人々の自意識を狂わせる“肩書き問題”の闇


さて、本を出すにあたって編集さんとちょこっと相談したことがある。それが、僕の肩書き問題である。

普段から仕事でプロフィールの提出を求められたとき、僕は肩書きを「ライター」で通している。実際、読者の方々もライターとして認知しているだろうし、僕もライターという職業に誇りと愛着を持っているから、まったく問題はないのだけど、本を出すとなると話は別だ。

特にエッセイなどという読み物は、書いている人が誰かということが重要になる。ただでさえ知名度の低い著者なので、つけられる箔はつけておいた方がいい。別にライターが悪いということは一切ないのだけど、単著を出すときの肩書きとしては作家性に欠けるのもまた事実。ということで、プロフィールの肩書きの最初は「エッセイスト」となった。

エッセイスト……? 僕が……?

いや、実際こうしてエッセイを書いて原稿料もいただいているわけなので、エッセイストと名乗ることに問題はない。だが、なんと言うのでしょうか、ちょっと実績を水増ししているような後ろめたさがお尻のあたりをムズムズさせる。「どうもエッセイストの横川です☆」と語尾に星でもつけなければ、自我が保てそうにないくらい恥ずかしい。この羞恥心の正体はなんなのだろうか。

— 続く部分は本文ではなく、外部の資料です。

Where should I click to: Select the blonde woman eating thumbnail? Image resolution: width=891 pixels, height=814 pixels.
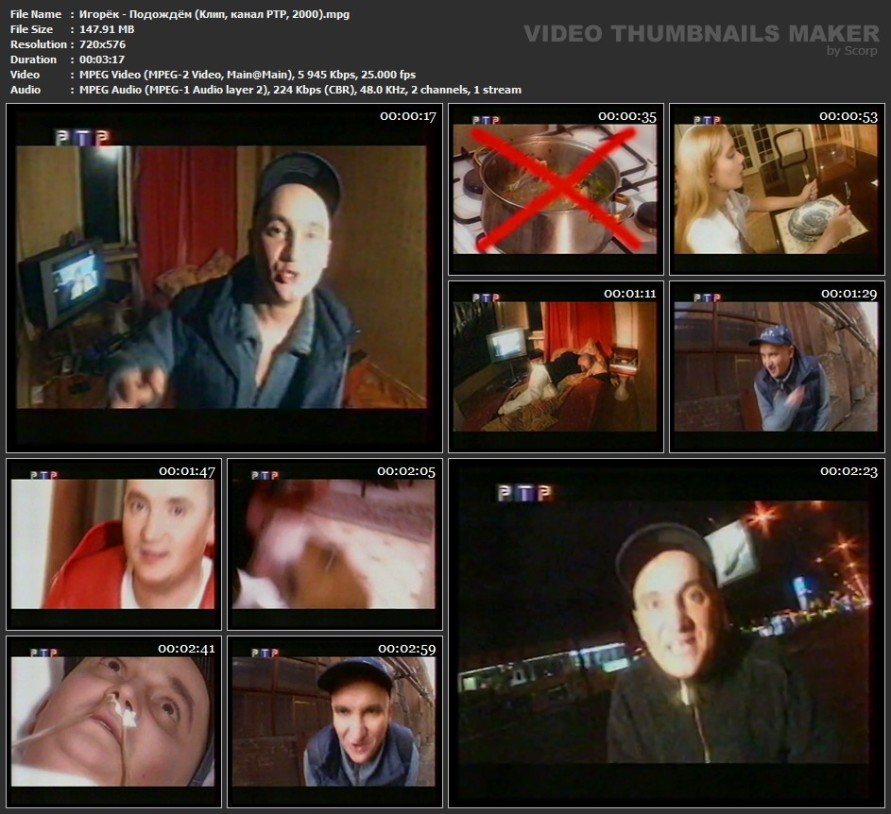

肩書きというのは常々人の自意識を狂わせる。日本のようなステータス社会だと、まだまだ肩書きで人をジャッジする人も多い。そこで他人にナメられないために、あるいは自分がいかに特別であるかを誇示するために、「ハイパーメディアクリエイター」などと人はよくわからない肩書きを捏造する。

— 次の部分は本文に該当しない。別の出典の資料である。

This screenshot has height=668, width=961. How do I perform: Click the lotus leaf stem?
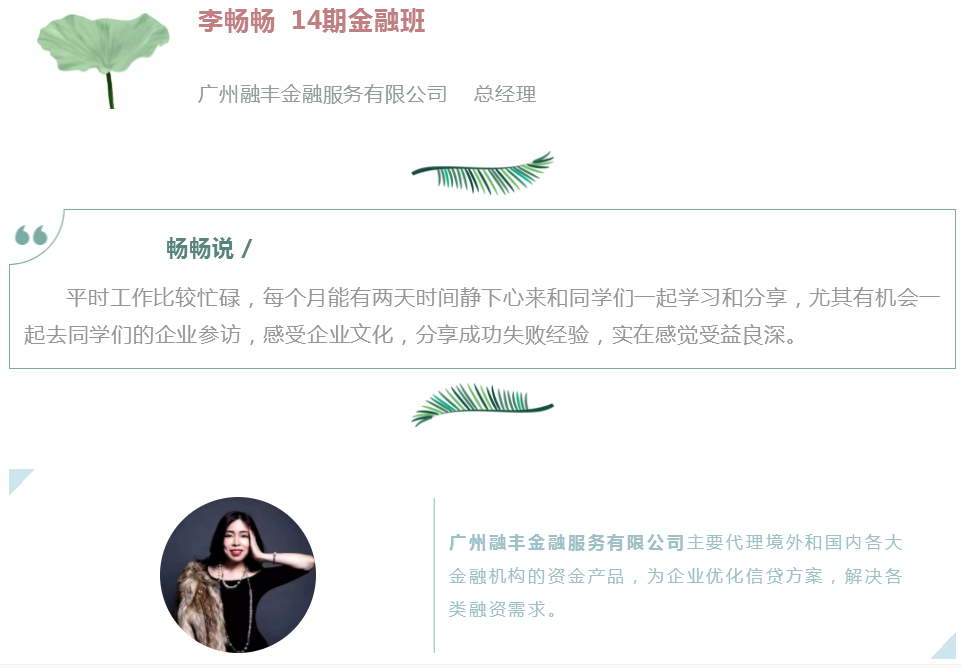pyautogui.click(x=110, y=90)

社内の階級としては平社員なのに、商談の場で威厳を持たせるために「営業チーフ」などありもしない肩書きを名刺にくっつけている事例をサラリーマン時代に数多見てきたし、昨今の世の中を見ていても「エバンジェリスト」とか「メディアアクティビスト」とか、なにをしているのかよくわからない肩書きは結構多い。

 

 

僕のような書き物をしている人間の中にも大なり小なり肩書きへの頓着というのはあって。ライターと括られることを嫌がる人もいるし、コラムニストやエッセイストといった肩書きの方が序列は上だという認識も暗黙の空気としてあるように思う。